(Provided passage):

------------------------

RFR(S): 8223444: Improve CodeHeap Free Space Management
Schmidt, Lutz
lutz.schmidt at sap.com
Wed May 15 12:53:59 UTC 2019
Hi Erik,
had not heard that. Just to make sure I understand your statement correctly: on SPARC, memset does something fancy which causes random byte values to become visible to concurrent readers. Correct?
As you state, sufficiently capable compilers will recognize explicit initialization loops and convert them to memset calls. Replacing the loop by a memset call therefore does not introduce a new risk. If at all, it changes probabilities.
Furthermore, I do not see concurrent readers. Segment map initialization is only called when the CodeHeap is expanded or when it is cleared in its entirety.
If anybody has I remaining concern, I’m ready to revert from memset to explicit loop.
Thanks for your heads up!
Lutz
From: Erik Osterlund <erik.osterlund at oracle.com>
Date: Wednesday, 15. May 2019 at 09:22
To: Lutz Schmidt <lutz.schmidt at sap.com>
Cc: Vladimir Kozlov <vladimir.kozlov at oracle.com>, "hotspot-compiler-dev at openjdk.java.net" <hotspot-compiler-dev at openjdk.java.net>
Subject: Re: RFR(S): 8223444: Improve CodeHeap Free Space Management
Hi,
Didn’t read the full conversation, only the part where it was claimed we have byte atomicity on all platforms with memset.

------------------------

[Dataset records]
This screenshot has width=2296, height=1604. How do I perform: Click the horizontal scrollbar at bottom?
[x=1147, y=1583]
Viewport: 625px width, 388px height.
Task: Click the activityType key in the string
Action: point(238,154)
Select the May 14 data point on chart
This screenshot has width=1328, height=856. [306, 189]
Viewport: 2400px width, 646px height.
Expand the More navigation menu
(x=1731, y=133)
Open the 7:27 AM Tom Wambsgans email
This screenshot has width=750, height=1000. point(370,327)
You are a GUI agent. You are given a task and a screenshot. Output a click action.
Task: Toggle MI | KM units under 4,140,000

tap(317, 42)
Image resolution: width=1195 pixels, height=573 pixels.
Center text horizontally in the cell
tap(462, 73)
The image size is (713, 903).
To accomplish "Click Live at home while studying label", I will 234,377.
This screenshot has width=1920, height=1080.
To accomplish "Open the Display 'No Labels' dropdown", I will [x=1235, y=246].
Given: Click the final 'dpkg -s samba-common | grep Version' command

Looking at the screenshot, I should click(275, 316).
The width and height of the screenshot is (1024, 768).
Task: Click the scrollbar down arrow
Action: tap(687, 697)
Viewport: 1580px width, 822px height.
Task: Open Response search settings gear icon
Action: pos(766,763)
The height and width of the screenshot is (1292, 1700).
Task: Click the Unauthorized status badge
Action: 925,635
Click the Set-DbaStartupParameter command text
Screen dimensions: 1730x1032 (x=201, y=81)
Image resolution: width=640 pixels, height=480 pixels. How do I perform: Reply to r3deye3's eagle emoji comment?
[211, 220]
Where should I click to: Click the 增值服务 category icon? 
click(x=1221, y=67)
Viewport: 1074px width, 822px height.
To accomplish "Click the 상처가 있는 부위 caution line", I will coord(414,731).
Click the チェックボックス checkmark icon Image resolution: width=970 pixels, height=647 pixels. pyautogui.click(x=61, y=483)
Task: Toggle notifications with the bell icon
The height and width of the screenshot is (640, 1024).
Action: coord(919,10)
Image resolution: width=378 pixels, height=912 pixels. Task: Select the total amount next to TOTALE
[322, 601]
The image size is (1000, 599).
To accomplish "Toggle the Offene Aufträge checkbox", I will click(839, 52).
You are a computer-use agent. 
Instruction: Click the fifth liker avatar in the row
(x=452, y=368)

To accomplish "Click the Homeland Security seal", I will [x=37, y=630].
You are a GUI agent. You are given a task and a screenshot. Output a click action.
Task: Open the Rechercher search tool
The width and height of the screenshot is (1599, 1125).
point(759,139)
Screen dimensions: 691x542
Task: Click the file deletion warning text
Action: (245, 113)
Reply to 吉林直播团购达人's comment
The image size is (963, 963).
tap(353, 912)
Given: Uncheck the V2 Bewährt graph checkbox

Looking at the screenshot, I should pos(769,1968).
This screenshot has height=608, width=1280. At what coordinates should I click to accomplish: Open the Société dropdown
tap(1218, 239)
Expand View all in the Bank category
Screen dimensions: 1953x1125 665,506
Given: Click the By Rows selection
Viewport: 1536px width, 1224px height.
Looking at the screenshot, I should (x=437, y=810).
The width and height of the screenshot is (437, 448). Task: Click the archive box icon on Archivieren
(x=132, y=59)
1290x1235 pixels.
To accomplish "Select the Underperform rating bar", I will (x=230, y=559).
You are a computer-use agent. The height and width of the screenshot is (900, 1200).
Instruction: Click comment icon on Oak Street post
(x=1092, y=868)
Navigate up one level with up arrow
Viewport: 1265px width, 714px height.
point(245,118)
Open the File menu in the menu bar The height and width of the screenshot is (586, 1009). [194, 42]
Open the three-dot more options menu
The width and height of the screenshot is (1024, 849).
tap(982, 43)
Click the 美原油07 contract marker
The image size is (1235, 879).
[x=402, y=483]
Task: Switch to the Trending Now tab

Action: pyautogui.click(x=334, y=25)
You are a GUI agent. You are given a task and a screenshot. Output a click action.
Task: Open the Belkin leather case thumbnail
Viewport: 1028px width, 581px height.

------------------------

(Stated problem 1):
Reproduce the memset email, starting at "Furthermore, I do" and ending at "platforms with memset.".
(Stated problem 2):
Report every line of the records that holds the word "with", treating case as significant.

(Complete response 1):
Furthermore, I do not see concurrent readers. Segment map initialization is only called when the CodeHeap is expanded or when it is cleared in its entirety.
If anybody has I remaining concern, I’m ready to revert from memset to explicit loop.
Thanks for your heads up!
Lutz
From: Erik Osterlund <erik.osterlund at oracle.com>
Date: Wednesday, 15. May 2019 at 09:22
To: Lutz Schmidt <lutz.schmidt at sap.com>
Cc: Vladimir Kozlov <vladimir.kozlov at oracle.com>, "hotspot-compiler-dev at openjdk.java.net" <hotspot-compiler-dev at openjdk.java.net>
Subject: Re: RFR(S): 8223444: Improve CodeHeap Free Space Management
Hi,
Didn’t read the full conversation, only the part where it was claimed we have byte atomicity on all platforms with memset.

(Complete response 2):
Task: Toggle notifications with the bell icon
Navigate up one level with up arrow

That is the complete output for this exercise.